Task instructions:
Please transcribe exactly the lines from the line holding "[youtube] (465, 2147)" through the end of the data below, and skip any pictures.

-*-*-

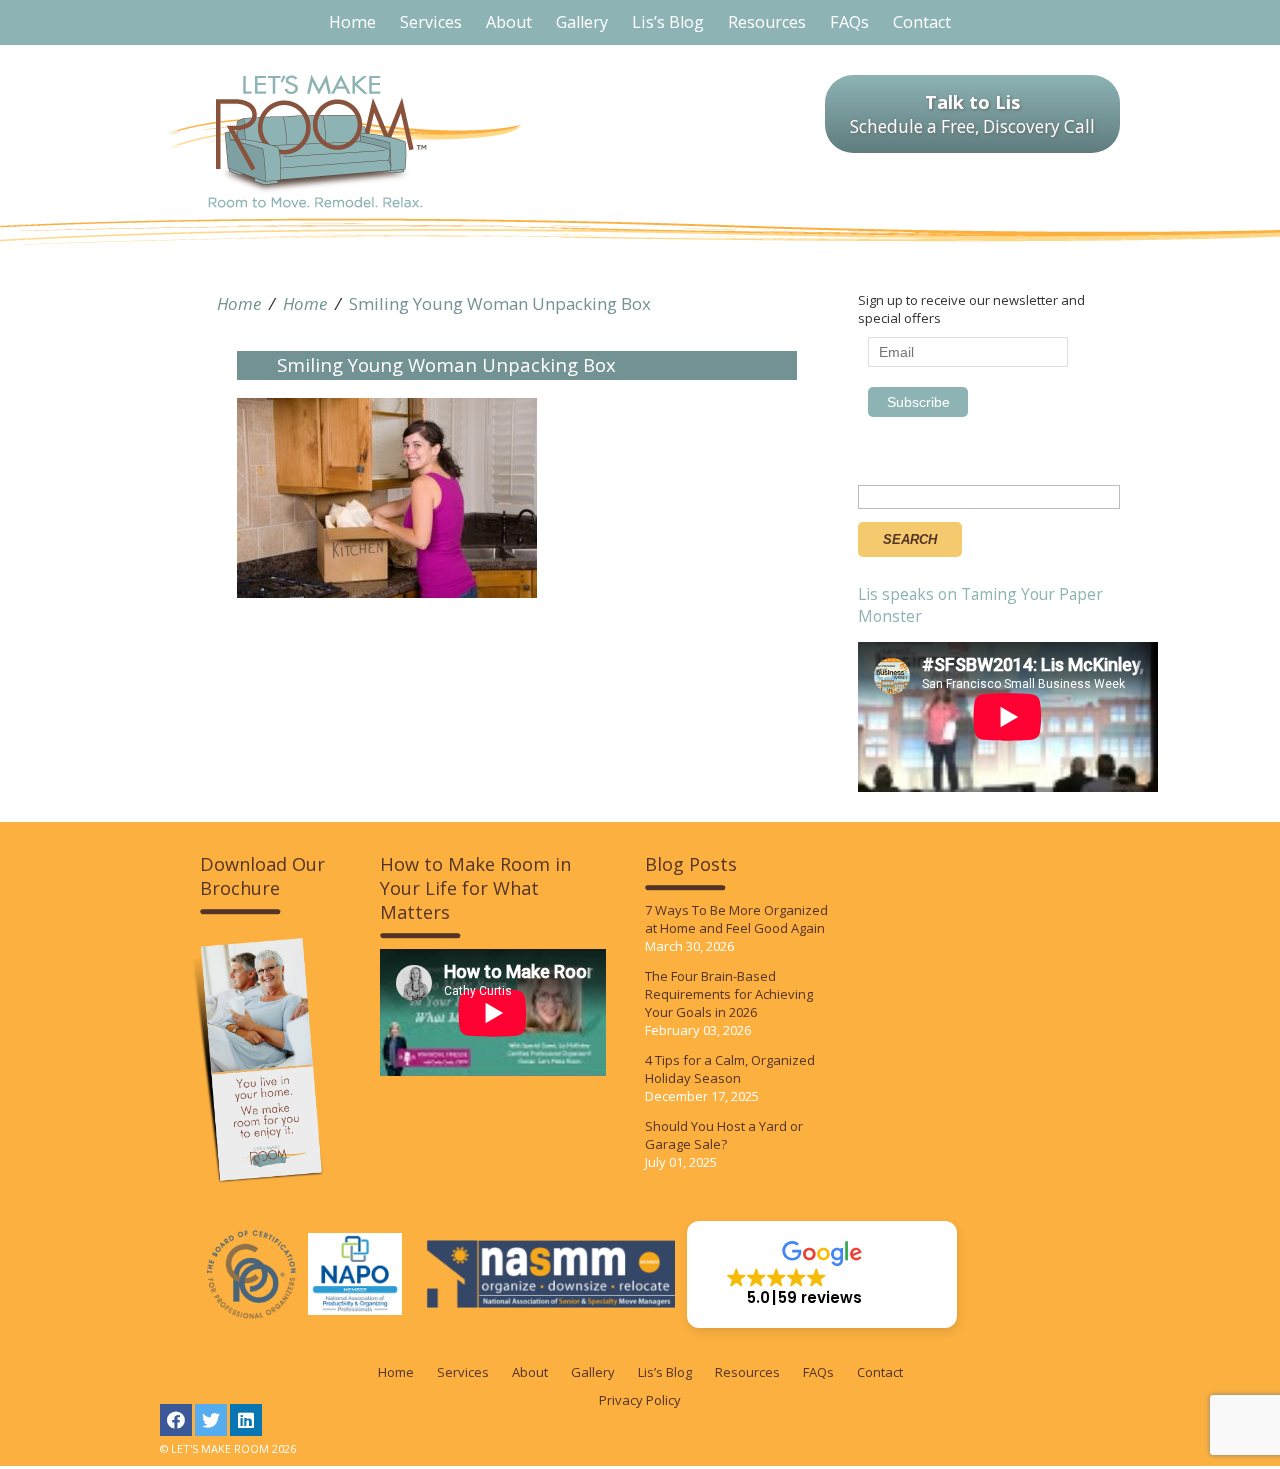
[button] (822, 1274)
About (530, 1372)
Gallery (593, 1372)
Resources (747, 1372)
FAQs (818, 1372)
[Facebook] (176, 1420)
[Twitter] (211, 1420)
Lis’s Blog (665, 1372)
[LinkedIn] (246, 1420)
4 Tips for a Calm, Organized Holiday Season (730, 1069)
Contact (880, 1372)
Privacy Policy (640, 1400)
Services (463, 1372)
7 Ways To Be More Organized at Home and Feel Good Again (736, 919)
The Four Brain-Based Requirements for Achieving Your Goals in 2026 (729, 994)
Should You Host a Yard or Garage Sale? (724, 1135)
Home (239, 303)
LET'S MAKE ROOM (345, 141)
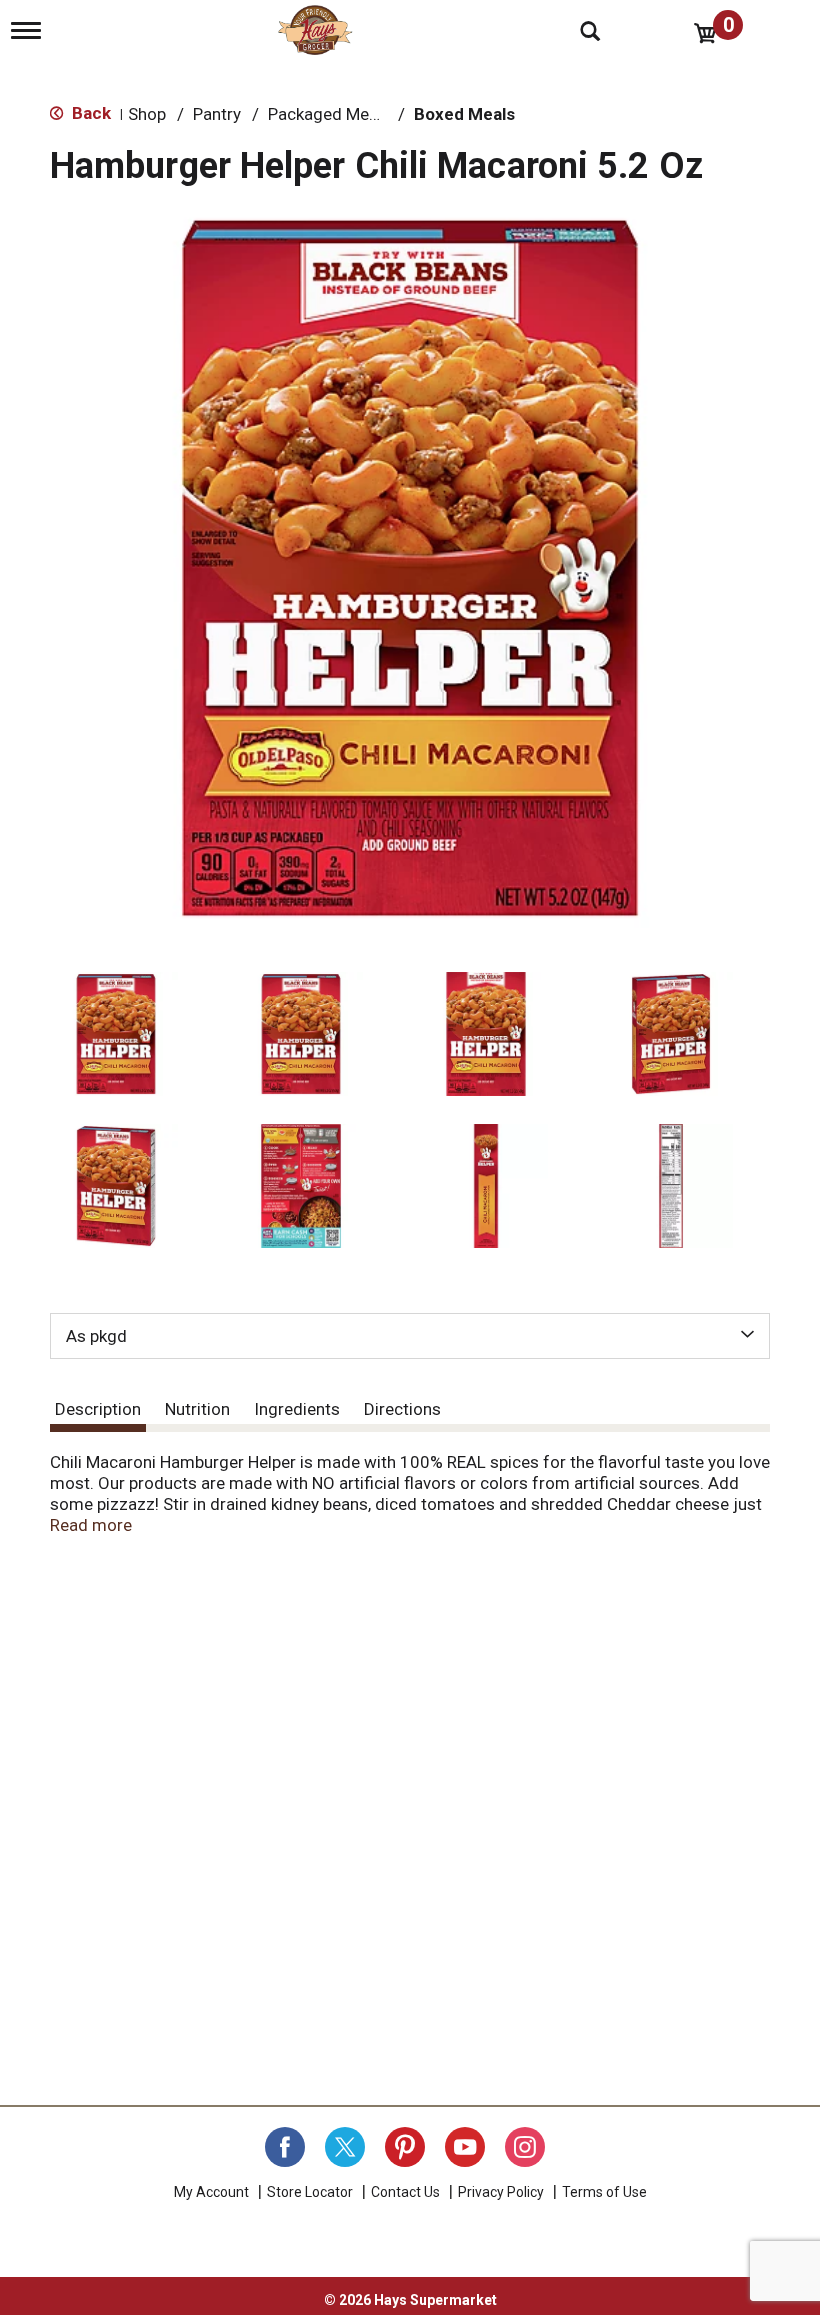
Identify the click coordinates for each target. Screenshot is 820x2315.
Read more (91, 1525)
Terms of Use (604, 2192)
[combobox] (410, 1336)
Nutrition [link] (197, 1409)
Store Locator (310, 2192)
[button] (116, 1034)
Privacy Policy (501, 2192)
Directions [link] (402, 1409)
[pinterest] (405, 2147)
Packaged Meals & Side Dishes (383, 114)
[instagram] (525, 2147)
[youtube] (465, 2147)
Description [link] (98, 1409)
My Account (211, 2192)
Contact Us (405, 2192)
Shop (147, 114)
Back (89, 113)
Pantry (217, 114)
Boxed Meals (464, 114)
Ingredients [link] (297, 1409)
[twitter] (345, 2147)
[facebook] (285, 2147)
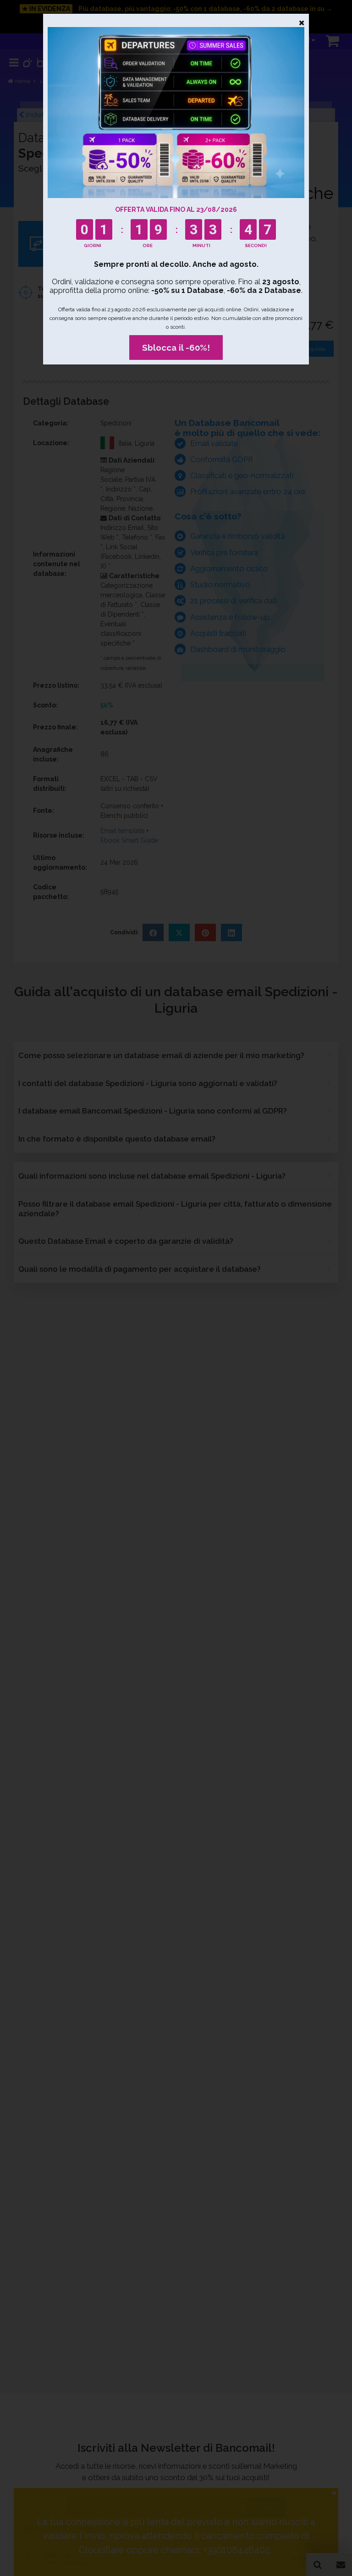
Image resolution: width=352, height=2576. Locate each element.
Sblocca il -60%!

-*-*-

The completed task:
[youtube] (465, 2147)
Description [link] (98, 1409)
My Account (211, 2192)
Contact Us (405, 2192)
Shop (147, 114)
Back (89, 113)
Pantry (217, 114)
Boxed Meals (464, 114)
Ingredients [link] (297, 1409)
[twitter] (345, 2147)
[facebook] (285, 2147)
Image resolution: width=352, height=2576. Locate each element.
Sblocca il -60%!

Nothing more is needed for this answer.